Currently, only vehicles built or first registered before 1960 are exempt from the MoT test – accounting for almost 200,000 cars in use today.
The Department for Transport confirmed on Friday that it will loosen the restriction from next year with a rolling scheme that will mean any car more than four decades old won’t need an MOT certificate.
The changes will come into effect from 20 May 2018.
At the moment there are 197,000 vehicles registered that are exempt from MoT testing annually, and the Government predicts the changes will mean an additional 293,000 vehicles will no longer require an MoT.

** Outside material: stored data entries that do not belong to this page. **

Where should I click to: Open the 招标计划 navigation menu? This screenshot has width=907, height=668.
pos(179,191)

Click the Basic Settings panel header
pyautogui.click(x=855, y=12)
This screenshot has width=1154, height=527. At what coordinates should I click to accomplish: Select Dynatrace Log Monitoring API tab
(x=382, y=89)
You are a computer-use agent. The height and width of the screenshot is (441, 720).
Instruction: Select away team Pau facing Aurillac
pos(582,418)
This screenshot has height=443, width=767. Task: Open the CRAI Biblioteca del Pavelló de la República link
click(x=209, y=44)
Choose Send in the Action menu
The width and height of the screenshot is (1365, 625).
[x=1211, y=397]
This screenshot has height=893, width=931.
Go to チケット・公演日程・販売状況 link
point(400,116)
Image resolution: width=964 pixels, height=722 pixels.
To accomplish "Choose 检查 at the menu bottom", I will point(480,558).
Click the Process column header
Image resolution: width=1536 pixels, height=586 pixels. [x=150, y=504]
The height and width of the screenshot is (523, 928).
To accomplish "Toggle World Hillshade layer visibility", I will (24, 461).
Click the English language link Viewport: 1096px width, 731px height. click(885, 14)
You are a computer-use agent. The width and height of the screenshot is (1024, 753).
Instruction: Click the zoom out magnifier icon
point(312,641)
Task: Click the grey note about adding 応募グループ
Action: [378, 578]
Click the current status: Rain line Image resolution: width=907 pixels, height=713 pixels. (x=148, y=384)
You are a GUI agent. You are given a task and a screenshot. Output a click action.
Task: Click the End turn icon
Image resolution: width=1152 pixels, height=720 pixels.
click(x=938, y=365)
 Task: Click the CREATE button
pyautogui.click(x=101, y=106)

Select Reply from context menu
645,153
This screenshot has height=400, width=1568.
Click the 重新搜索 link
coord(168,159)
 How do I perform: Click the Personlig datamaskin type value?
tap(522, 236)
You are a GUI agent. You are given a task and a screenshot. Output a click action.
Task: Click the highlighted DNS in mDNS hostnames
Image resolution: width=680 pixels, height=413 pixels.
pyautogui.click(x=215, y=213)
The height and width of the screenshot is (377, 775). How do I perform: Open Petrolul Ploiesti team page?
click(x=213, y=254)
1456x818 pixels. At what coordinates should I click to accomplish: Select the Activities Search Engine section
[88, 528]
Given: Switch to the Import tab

Justifications for pressing ahead with exemption include the fact that cars of this age are usually kept in good condition, they are used relatively sparingly, and the modern MoT is no longer suitable for cars over 40 years old, and garages can’t test them adequately.
This has happened despite a majority of respondents to the Government’s proposal – 56% to be precise – opposing the idea. They voiced concerns that vehicles travelling on public roads should have an annual check-up for safety reasons.
In contrast, 899 respondents supported the changes to the rules.
The consultation also included plans for a basic vehicle roadworthiness test for cars aged 40 and above carried out on an annual basis. This would have involved ensuring the vehicle’s identity is correct and that key components like brakes work.
The DfT decided not to proceed with this proposal.
Parliamentary under secretary of state for roads, local transport and devolution, Jesse Norman MP, said: “After considering the responses, we have decided to exempt most vehicles over 40 years old from the requirement for annual roadworthiness testing.
“This means lighter vehicles (such as cars and motorcycles) and those larger vehicles such as buses which are not used commercially. Heavy Goods Vehicles and Public Service Vehicles falling under operator licensing regulations will remain within scope of roadworthiness testing.
“This will ensure a proportionate approach to testing for older vehicles, which works for public safety and vehicle owners.”